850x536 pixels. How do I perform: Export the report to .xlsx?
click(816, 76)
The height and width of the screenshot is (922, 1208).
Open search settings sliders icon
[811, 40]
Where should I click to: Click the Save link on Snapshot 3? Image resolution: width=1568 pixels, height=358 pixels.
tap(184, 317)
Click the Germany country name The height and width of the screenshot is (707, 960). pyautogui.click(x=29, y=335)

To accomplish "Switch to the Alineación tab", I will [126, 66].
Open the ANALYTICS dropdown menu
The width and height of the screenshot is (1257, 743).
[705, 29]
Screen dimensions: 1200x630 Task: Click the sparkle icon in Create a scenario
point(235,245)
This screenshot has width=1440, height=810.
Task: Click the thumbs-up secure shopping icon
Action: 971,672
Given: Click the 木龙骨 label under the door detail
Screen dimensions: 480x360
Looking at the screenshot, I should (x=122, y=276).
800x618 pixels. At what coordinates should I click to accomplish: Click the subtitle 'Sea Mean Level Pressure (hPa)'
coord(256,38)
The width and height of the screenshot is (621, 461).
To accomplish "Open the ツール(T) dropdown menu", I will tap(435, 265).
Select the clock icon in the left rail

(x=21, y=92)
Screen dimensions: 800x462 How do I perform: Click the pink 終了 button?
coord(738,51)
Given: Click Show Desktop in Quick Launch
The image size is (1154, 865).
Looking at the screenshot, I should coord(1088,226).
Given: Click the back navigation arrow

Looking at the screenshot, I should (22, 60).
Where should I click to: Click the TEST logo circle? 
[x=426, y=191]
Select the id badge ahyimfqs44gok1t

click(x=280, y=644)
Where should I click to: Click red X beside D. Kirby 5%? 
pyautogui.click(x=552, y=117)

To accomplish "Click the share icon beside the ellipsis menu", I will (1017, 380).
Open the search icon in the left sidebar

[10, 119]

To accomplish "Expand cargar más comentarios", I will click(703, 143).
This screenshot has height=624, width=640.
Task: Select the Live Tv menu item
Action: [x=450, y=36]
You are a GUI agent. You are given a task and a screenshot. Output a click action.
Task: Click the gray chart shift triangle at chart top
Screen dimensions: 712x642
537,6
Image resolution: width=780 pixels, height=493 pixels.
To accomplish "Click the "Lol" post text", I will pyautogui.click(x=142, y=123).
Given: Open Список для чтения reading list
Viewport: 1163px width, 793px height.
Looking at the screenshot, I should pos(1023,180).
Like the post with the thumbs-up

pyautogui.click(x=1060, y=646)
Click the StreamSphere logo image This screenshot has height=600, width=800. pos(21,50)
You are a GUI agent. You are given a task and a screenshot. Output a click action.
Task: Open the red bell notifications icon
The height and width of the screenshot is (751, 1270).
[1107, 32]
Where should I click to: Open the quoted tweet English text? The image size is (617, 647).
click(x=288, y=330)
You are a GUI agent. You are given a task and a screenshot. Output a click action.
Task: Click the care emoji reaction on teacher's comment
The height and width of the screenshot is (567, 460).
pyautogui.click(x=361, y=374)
- - - - -
» HOW TO COMPLETE THIS TASK
Reproduce every line of the material exactly.

» WRITTEN SOLUTION
850x536 pixels. How do I perform: Export the report to .xlsx?
click(816, 76)
The height and width of the screenshot is (922, 1208).
Open search settings sliders icon
[811, 40]
Where should I click to: Click the Save link on Snapshot 3? Image resolution: width=1568 pixels, height=358 pixels.
tap(184, 317)
Click the Germany country name The height and width of the screenshot is (707, 960). pyautogui.click(x=29, y=335)

To accomplish "Switch to the Alineación tab", I will [126, 66].
Open the ANALYTICS dropdown menu
The width and height of the screenshot is (1257, 743).
[705, 29]
Screen dimensions: 1200x630 Task: Click the sparkle icon in Create a scenario
point(235,245)
This screenshot has width=1440, height=810.
Task: Click the thumbs-up secure shopping icon
Action: 971,672
Given: Click the 木龙骨 label under the door detail
Screen dimensions: 480x360
Looking at the screenshot, I should (x=122, y=276).
800x618 pixels. At what coordinates should I click to accomplish: Click the subtitle 'Sea Mean Level Pressure (hPa)'
coord(256,38)
The width and height of the screenshot is (621, 461).
To accomplish "Open the ツール(T) dropdown menu", I will tap(435, 265).
Select the clock icon in the left rail

(x=21, y=92)
Screen dimensions: 800x462 How do I perform: Click the pink 終了 button?
coord(738,51)
Given: Click Show Desktop in Quick Launch
The image size is (1154, 865).
Looking at the screenshot, I should coord(1088,226).
Given: Click the back navigation arrow

Looking at the screenshot, I should (22, 60).
Where should I click to: Click the TEST logo circle? 
[x=426, y=191]
Select the id badge ahyimfqs44gok1t

click(x=280, y=644)
Where should I click to: Click red X beside D. Kirby 5%? 
pyautogui.click(x=552, y=117)

To accomplish "Click the share icon beside the ellipsis menu", I will (1017, 380).
Open the search icon in the left sidebar

[10, 119]

To accomplish "Expand cargar más comentarios", I will click(703, 143).
This screenshot has height=624, width=640.
Task: Select the Live Tv menu item
Action: [x=450, y=36]
You are a GUI agent. You are given a task and a screenshot. Output a click action.
Task: Click the gray chart shift triangle at chart top
Screen dimensions: 712x642
537,6
Image resolution: width=780 pixels, height=493 pixels.
To accomplish "Click the "Lol" post text", I will pyautogui.click(x=142, y=123).
Given: Open Список для чтения reading list
Viewport: 1163px width, 793px height.
Looking at the screenshot, I should pos(1023,180).
Like the post with the thumbs-up

pyautogui.click(x=1060, y=646)
Click the StreamSphere logo image This screenshot has height=600, width=800. pos(21,50)
You are a GUI agent. You are given a task and a screenshot. Output a click action.
Task: Open the red bell notifications icon
The height and width of the screenshot is (751, 1270).
[1107, 32]
Where should I click to: Open the quoted tweet English text? The image size is (617, 647).
click(x=288, y=330)
You are a GUI agent. You are given a task and a screenshot. Output a click action.
Task: Click the care emoji reaction on teacher's comment
The height and width of the screenshot is (567, 460).
pyautogui.click(x=361, y=374)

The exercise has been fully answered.